INSTRUCTIONS TO FOLLOW | Go through the entries below and count the lines holding the word "settings". Reply with only the number, please.

BEGIN RECORDS TO USE

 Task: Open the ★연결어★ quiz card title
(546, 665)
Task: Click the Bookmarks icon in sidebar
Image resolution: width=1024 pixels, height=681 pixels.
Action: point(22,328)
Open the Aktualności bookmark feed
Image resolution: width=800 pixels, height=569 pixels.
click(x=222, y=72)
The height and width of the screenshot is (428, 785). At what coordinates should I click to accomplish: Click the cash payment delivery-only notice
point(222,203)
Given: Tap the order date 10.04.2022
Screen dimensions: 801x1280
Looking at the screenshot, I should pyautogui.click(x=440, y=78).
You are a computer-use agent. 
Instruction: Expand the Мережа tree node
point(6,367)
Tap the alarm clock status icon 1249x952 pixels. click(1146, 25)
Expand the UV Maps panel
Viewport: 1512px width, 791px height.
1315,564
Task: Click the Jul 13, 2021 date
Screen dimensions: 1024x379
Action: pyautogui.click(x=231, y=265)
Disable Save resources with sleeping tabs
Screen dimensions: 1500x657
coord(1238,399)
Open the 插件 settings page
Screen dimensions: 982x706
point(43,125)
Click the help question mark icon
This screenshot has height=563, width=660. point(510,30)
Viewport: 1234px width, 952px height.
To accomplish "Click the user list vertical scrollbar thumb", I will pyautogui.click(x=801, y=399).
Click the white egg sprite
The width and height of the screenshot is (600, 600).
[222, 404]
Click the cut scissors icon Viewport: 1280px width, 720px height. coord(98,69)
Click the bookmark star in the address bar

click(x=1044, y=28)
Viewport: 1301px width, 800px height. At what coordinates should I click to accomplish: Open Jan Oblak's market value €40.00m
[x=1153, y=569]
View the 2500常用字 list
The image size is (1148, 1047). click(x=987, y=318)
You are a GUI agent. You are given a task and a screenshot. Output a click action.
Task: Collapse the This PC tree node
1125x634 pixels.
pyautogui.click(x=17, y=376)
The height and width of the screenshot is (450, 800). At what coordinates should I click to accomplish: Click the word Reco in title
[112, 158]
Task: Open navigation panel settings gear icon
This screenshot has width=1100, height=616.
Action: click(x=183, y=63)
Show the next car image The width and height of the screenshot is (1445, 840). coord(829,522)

END RECORDS TO USE

RESPONSE | 2